Peace Corps plans to resume sending volunteers overseas

FILE - Cameron Beach, carries a bucket of water on his head collected from a communal borehole in Dedza, near Lilongwe, Malawi, July 23, 2021. Beach, a former Peace Corps volunteer, lives in rural Malawi and teaches English at a rural high school where she had been sent by the United States government 18 months before COVID-19 began sweeping the world.  The Peace Corps announced it would resume sending volunteers overseas in mid-March after evacuating them from posts around the world two years ago due to the COVID-19 pandemic.  (AP Photo/Roy Nkosi, File)

FILE – Cameron Beach, carries a bucket of water on his head collected from a communal borehole in Dedza, near Lilongwe, Malawi, July 23, 2021. Beach, a former Peace Corps volunteer, lives in rural Malawi and teaches English at a rural high school where she had been sent by the United States government 18 months before COVID-19 began sweeping the world. The Peace Corps announced it would resume sending volunteers overseas in mid-March after evacuating them from posts around the world two years ago due to the COVID-19 pandemic. (AP Photo/Roy Nkosi, File)

PA

The Peace Corps will resume sending volunteers overseas in mid-March after evacuating them from posts around the world two years ago due to the COVID-19 pandemic, the U.S. government program announced Thursday.

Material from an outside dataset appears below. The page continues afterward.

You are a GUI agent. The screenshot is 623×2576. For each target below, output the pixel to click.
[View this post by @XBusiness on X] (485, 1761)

An initial group of new volunteers and those who were evacuated in March 2020 as the coronavirus began to spread across the world will travel to Zambia and the Dominican Republic this month, according to a Peace Corps statement.

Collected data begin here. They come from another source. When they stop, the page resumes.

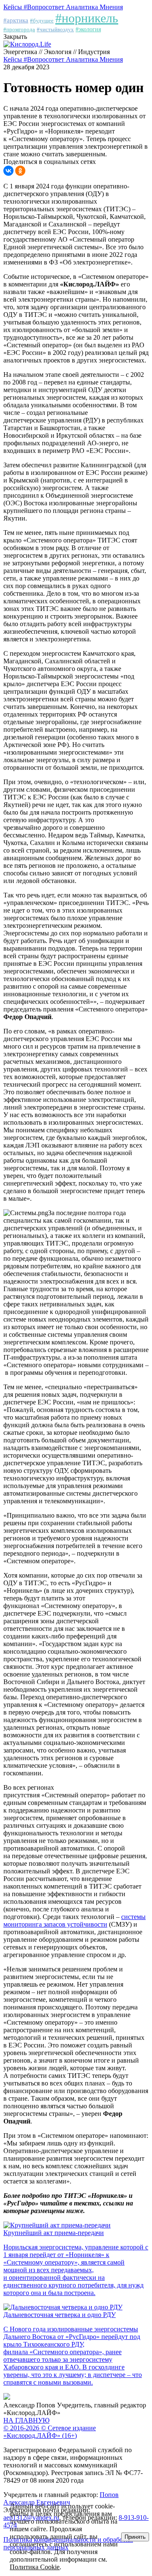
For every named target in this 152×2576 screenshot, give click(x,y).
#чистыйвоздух (55, 29)
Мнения (111, 7)
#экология (88, 29)
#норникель (86, 18)
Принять (135, 2537)
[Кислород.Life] (27, 44)
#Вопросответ (45, 7)
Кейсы (13, 7)
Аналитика (83, 7)
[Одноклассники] (20, 171)
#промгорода (19, 29)
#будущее (42, 20)
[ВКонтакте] (8, 171)
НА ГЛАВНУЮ (26, 2420)
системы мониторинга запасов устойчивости (74, 1920)
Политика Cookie (35, 2567)
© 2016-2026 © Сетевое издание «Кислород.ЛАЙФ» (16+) (49, 2431)
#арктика (15, 20)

The Peace Corps plans to return volunteers to their posts throughout the year, depending on the number of COVID-19 cases and the host nation’s hospital capacity and the Peace Corps’ ability to transport volunteers to locations. emergency medical evacuation centers. It is currently recruiting for 24 positions.

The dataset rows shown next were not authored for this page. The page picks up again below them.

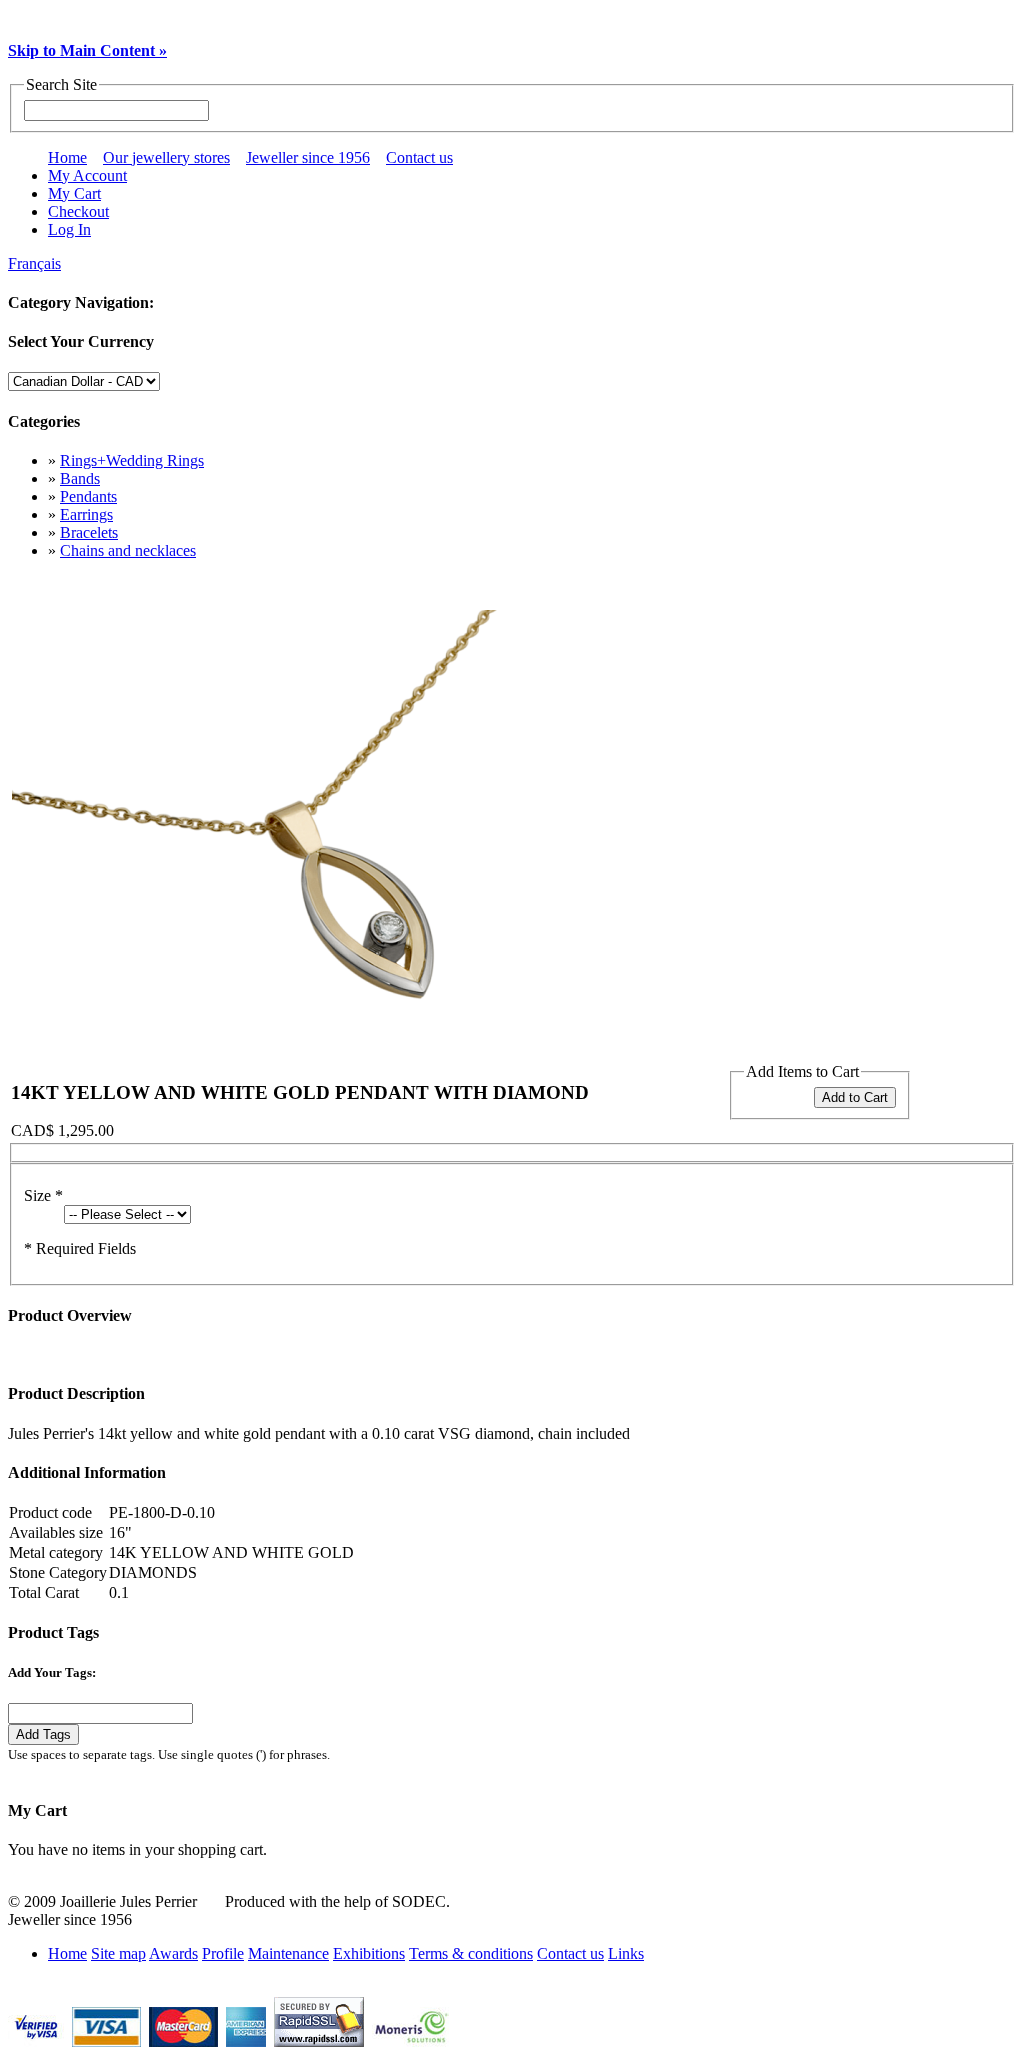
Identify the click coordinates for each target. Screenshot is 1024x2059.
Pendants (88, 496)
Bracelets (89, 532)
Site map (118, 1953)
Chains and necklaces (128, 550)
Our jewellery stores (166, 157)
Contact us (419, 157)
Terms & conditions (471, 1953)
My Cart (74, 193)
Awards (173, 1953)
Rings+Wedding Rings (132, 460)
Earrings (86, 514)
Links (626, 1953)
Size (43, 1195)
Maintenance (288, 1953)
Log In (69, 229)
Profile (223, 1953)
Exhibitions (369, 1953)
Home (67, 157)
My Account (87, 175)
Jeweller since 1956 (308, 157)
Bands (80, 478)
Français (34, 263)
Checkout (78, 211)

“Over the past two years, our main goal has been to return volunteers to over 60 countries who are eagerly awaiting their return. And, we have weathered the waves and variations of the COVID-19 situation in every position and redesigned Peace Corps systems, policies and procedures to align them with today’s reality,” said Carol Spahn, CEO of the Peace Corps.

Besides their primary work on local issues, the volunteers will be involved in the COVID-19 response and recovery, the Peace Corps said.

In Zambia, volunteers will coordinate with local leaders and partner ministries to provide education on COVID-19 and promote access to vaccinations for communities, officials said. In the Dominican Republic, the focus will be on helping communities overcome issues exacerbated by the pandemic, such as rising school dropout rates, literacy skills and preparing young adults for work.

“I was absolutely thrilled. It’s been a dream of mine since I graduated high school,” said Campbell Martin, 23, of Sonoma, Calif., who applied last summer after graduating. from UCLA and is expected to begin serving in June as a primary teacher/trainer in The Gambia. He still needs medical and legal clearance.

“I want a career in the foreign service and I knew that Peace Corps was a wonderful step, not only to serve as a citizen of the world, but also Peace Corps – its mission, its intention – is something in which I believe very much. “, did he declare. “As COVID shut down the world, I also knew these opportunities would shut down for me until things started to reopen. Now that things have started, I’m just ecstatic about it.

The Peace Corps celebrates its 61st anniversary this week. Two years ago, it had 7,000 volunteers in 62 countries when they were evacuated and sent back to the United States.

Since those evacuations, the Peace Corps has called for volunteers to help with the national COVID-19 response and has developed a virtual service pilot program. Not before March 2020, the organization founded by President John F. Kennedy had to evacuate all of its volunteers at once.

More than 240,000 Americans have served as Peace Corps volunteers in numerous countries since the program’s inception in 1961. The goal is to help countries meet their development needs through a variety of programs – from the education in health and agriculture programs – while helping to promote a better understanding of Americans. Typical service lasts two years after a period of training.